A mio avviso la Bce ha consentito ai governi di finanziarsi in questo periodo senza grandi limiti e a bassi tassi. È stata molto più problematica la trasmissione all’economia reale degli stimoli monetari. Le banche centrali hanno finito piuttosto con l’alimentare una bolla finanziaria, che ha determinato l’aumento dei corsi azionari. I rigidi controlli sulle banche non sono diminuiti, anzi la Eba ha esercitato forti pressioni sulle banche perché selezionassero attentamente la clientela in base al rischio di credito. Le banche sono state invitate più volte a cedere ad agenzie specializzate i loro crediti non performanti. È una buona notizia che l’entrata in vigore dell’accordo detto di Basilea III sia stata rinviata fino al 2025. Vedremo le conseguenze di questa decisione, che è comunque da salutare positivamente. Tuttavia l’atteggiamento della Ue non accenna a diventare pro crescita. Le decisioni della Bce riguarderanno principalmente i governi e il finanziamento del debito pubblico. Se sarà confermata la proposta della Commissione di rimettere in vigore il “fiscal compact”, con l’unica variazione di aumentare la percentuale ammessa del debito pubblico sul Pil dal 60 al 100%, ci saranno problemi.
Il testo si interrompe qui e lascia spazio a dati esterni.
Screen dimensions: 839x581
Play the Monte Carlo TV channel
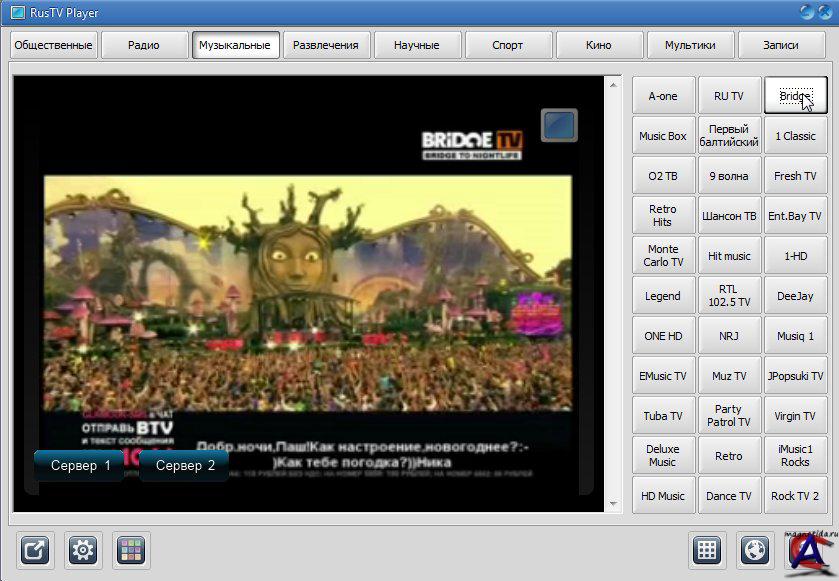(x=663, y=256)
Ecco perché è aumentato lo spread. Tuttavia le agenzie di rating hanno rivisto positivamente il loro giudizio sul nostro paese, e ciò aiuterà.

Alla Cop 26 di Glasgow si è molto parlato di transizione ecologica e di energie alternative agli idrocarburi. Che effetto avrà sull’economia la decarbonizzazione? Tutti temiamo che il costo dell’energia aumenti ancora di più, e con esso i prezzi di tutto il resto.
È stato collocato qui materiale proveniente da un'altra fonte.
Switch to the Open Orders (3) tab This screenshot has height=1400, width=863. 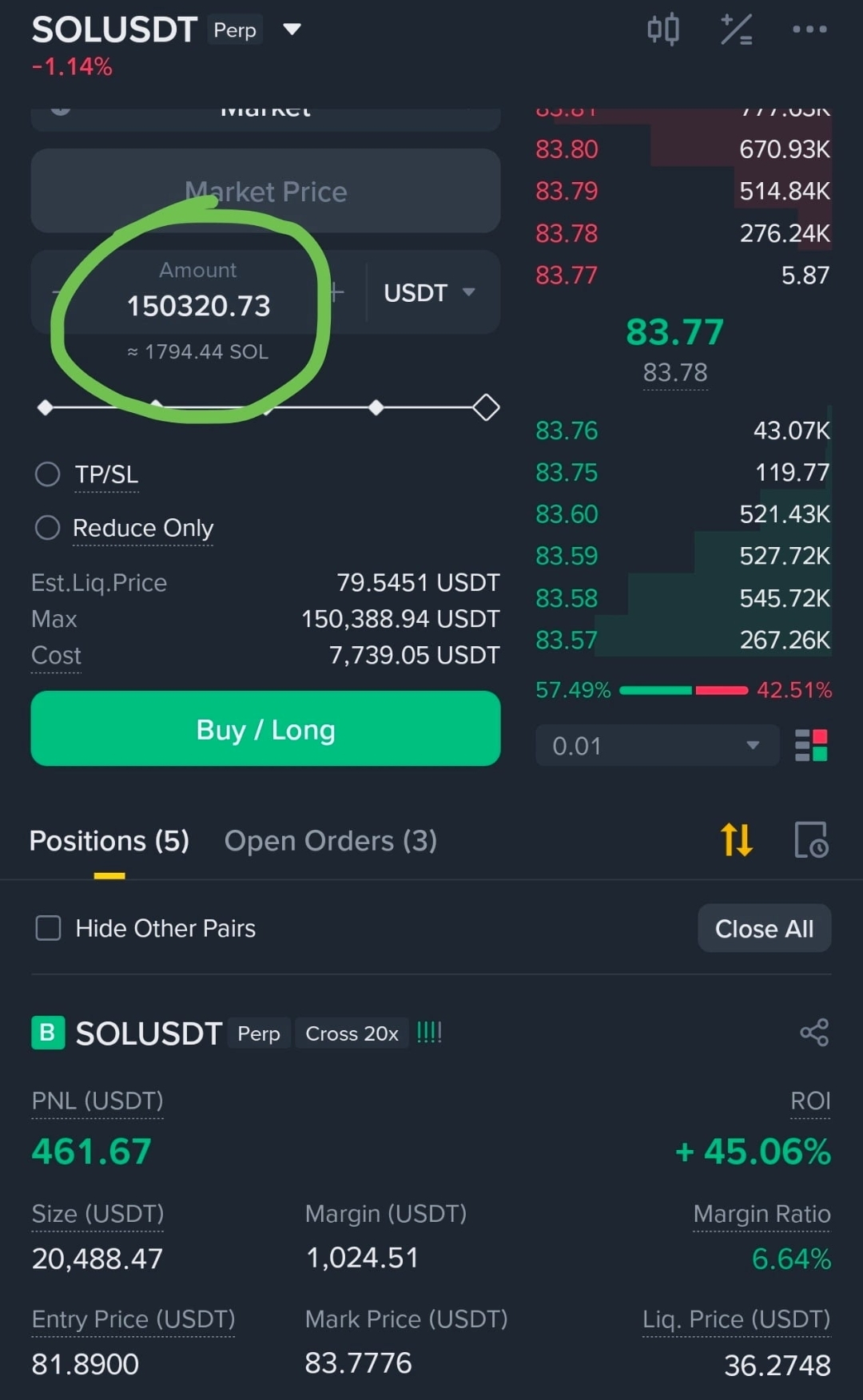(x=331, y=840)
Il 26 ottobre dieci paesi della Ue hanno firmato un appello alla Presidente della Commissione Ursula von der Leyen a favore del nucleare e del gas “verdi” (Francia, Polonia, Finlandia, Bulgaria, Croazia, Repubblica Ceca, Ungheria, Romania, Slovacchia e Slovenia). I Paesi Bassi e la Svezia hanno assicurato il loro sostegno per il nucleare. L’Italia è rimasta in silenzio, nonostante il ministro Cingolani si sia esposto più volte con interviste sui giornali a favore della ripresa della ricerca sull’energia nucleare. Il governo Draghi tace per le divisioni che ci sono fra le sue componenti. Alcuni quotidiani hanno riportato che a Bruxelles circola la bozza di un documento con cui la Commissione si appresterebbe a dichiarare che abbiamo bisogno del nucleare e, durante la transizione, anche del gas. La Francia ha già 58 reattori nucleari che provvedono al suo fabbisogno energetico, e ogni anno noi italiani compriamo elettricità prodotta dai reattori francesi per 15 miliardi di euro!
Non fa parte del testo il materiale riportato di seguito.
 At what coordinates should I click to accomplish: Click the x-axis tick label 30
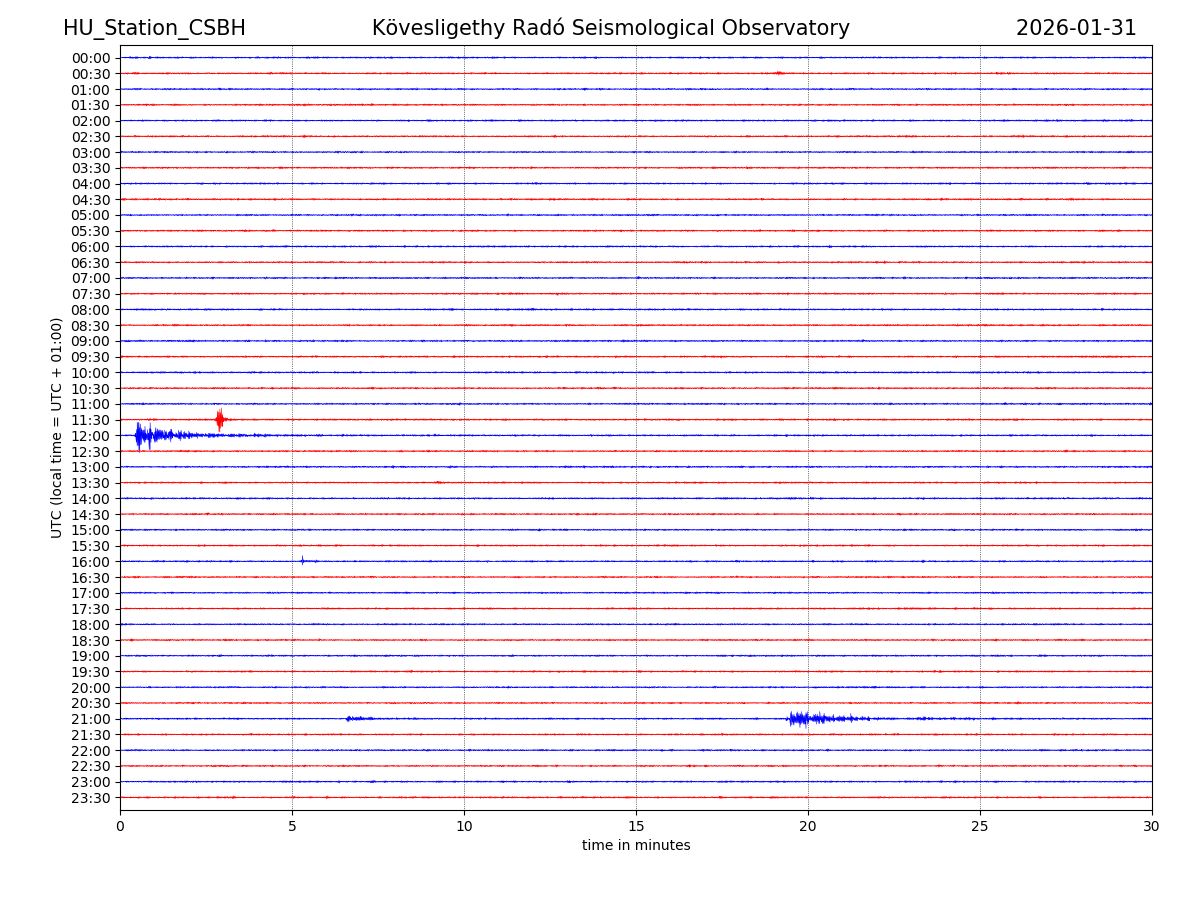click(1152, 827)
Le energie rinnovabili sono una illusione. Lo dico partendo anche dalla mia esperienza di lavoro in una grande azienda italiana che per circa 15 anni si è prodigata a cercare soluzioni per possibili campi eolici in mare, progettando anche nuove pale eoliche. Per quanto riguarda l’energia solare, il presidente di Nomisma energia Davide Tabarelli ha recentemente dichiarato in una intervista al quotidiano La Verità che per avere la stessa energia contenuta in un litro di benzina, «dovremmo avere un pannello fotovoltaico di 10 metri quadrati illuminato ininterrottamente per 10 ore. Quanto territorio dovremmo coprire per fare a meno della benzina?». Prima della pandemia consumavamo circa 100 milioni di barili di petrolio al giorno. Ora siamo a 96 (cinquant’anni fa erano 60). «Avverto la responsabilità etica – conclude Tabarelli – di dire che senza i combustibili fossili non possiamo andare avanti».